MasudaH, Yoshinishi H, Fuchida S, Toki T, Even E

Nankai Trough, deep biosphere, organoarsenical, convergent margin

IODP Site C0002における深海底堆積物中の間隙水と絞った後の堆積物の総ヒ素濃度・間隙水中の塩濃度の深度分布と岩層

本研究は,高深度の深海底堆積物中のヒ素が微生物活動にともなって変化することを初めて示したものである。

ヒ素は有害微量元素として地殻や水圏にあまねく分布している。堆積岩中のヒ素は新生代堆積物中のヒ素の原因物質だといわれているが,堆積岩中で続成作用によるヒ素の化学形態の変化を追跡した研究はほとんどない。
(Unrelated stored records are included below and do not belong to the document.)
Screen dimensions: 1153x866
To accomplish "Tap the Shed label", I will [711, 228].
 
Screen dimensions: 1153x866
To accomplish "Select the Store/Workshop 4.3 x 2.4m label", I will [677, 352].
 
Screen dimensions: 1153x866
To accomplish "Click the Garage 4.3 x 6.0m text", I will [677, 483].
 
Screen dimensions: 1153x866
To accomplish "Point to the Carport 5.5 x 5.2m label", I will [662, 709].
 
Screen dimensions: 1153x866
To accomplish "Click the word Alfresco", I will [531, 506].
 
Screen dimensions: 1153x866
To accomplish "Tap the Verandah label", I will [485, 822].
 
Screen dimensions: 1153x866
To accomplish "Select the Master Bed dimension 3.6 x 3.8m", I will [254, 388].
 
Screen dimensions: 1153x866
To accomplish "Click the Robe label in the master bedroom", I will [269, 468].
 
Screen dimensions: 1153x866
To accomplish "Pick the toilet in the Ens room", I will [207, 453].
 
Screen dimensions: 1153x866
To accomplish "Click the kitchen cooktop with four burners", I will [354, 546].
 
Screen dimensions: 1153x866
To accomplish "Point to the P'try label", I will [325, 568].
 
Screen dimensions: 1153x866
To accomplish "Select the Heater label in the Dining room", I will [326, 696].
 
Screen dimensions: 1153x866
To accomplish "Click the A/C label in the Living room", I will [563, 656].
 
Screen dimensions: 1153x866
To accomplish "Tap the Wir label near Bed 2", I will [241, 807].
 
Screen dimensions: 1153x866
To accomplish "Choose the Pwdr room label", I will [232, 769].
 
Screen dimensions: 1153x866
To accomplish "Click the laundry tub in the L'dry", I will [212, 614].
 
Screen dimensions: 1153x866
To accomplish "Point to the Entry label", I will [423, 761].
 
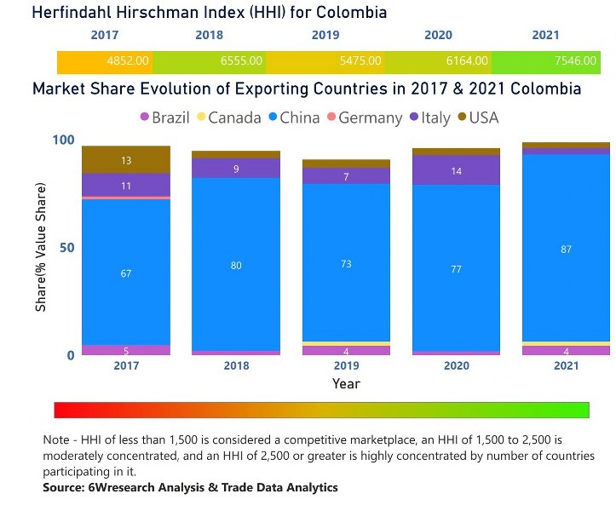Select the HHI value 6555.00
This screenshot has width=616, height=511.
[241, 61]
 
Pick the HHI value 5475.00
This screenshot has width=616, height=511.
[358, 61]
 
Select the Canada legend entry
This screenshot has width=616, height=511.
[227, 118]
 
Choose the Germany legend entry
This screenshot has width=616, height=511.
[362, 118]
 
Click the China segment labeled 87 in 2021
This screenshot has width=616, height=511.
[566, 249]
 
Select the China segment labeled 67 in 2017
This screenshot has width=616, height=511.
[126, 273]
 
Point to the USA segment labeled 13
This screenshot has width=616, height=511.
[126, 160]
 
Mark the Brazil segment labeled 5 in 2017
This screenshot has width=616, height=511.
[126, 350]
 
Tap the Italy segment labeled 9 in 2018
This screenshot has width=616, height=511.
[236, 169]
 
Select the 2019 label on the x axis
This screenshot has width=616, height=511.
[346, 365]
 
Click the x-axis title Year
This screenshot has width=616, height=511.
[346, 383]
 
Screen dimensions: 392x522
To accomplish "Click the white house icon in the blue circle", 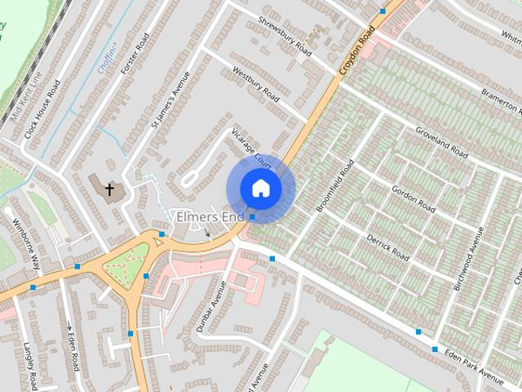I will click(260, 188).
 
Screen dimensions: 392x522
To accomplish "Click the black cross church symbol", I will click(109, 189).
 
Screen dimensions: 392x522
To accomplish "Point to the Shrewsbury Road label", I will click(285, 37).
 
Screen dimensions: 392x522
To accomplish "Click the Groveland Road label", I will click(440, 142).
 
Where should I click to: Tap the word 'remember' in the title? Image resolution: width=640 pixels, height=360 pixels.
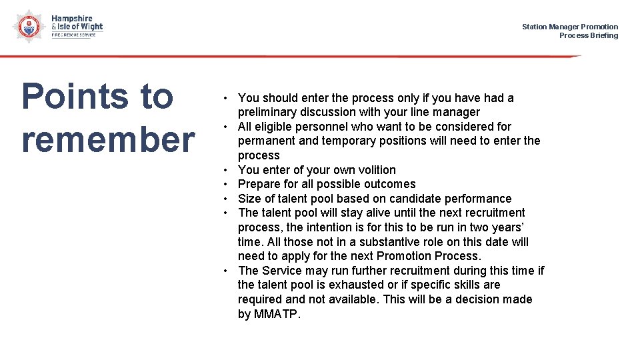(108, 139)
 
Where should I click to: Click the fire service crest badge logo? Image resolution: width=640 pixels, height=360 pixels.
(27, 27)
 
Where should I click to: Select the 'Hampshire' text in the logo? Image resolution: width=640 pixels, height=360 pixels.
(72, 19)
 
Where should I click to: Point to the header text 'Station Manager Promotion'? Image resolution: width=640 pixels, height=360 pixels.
(569, 27)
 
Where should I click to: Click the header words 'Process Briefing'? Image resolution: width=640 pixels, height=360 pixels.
(588, 35)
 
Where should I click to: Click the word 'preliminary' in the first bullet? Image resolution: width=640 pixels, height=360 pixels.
(267, 112)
本研究では,ヒ素濃度と化学形態を現世の付加体である南海トラフの3カ所の掘削地点の堆積物の分析により明らかにした。ここでは,海底面下2200mの深度までの堆積物を得たC0002地点の分析結果に基づいた深海底堆積物中にヒ素が濃縮・固定されるメカニズムを,初期続生過程における生物地球化学反応との関係から考察した結果を紹介する。

間隙水と搾った後の堆積物中の総ヒ素濃度はそれぞれ0.9~380ppbと3~14ppmの範囲であった。堆積物中の濃度範囲は熊野灘周辺海域の表層堆積物の値と同じである。総ヒ素濃度は,メタンハイドレートがもっとも大量に分布している海底面下400m付近で最大濃度を示す。ユニットIとユニットIIの境界付近にも小さなピークがある。これらのことは,ヒ素が堆積時の濃度を保存しているばかりでなく,続成作用時の酸化還元反応に伴って二次的に濃縮している可能性を示す。

ユニットIでは,間隙水中の臭化物・リン酸・アンモニウムイオンなどの濃度との関係から,藻類などのヒ素を濃縮する生物の分解が起こっていると推定された。メタンハイドレートの分布するユニットIIでは,pHが間隙水中のヒ素濃度を規制している。また,この深度ではヒ酸が形成されている。同時に,モノメチルヒ酸やアルセノベタインが検出されることから,これらのヒ素の化学態変化には,堆積物中の微生物活動が関与している可能性が高い.これより高深度では間隙水中のヒ素濃度は低く,ヒ素は堆積物中に固定されて移動しなくなる。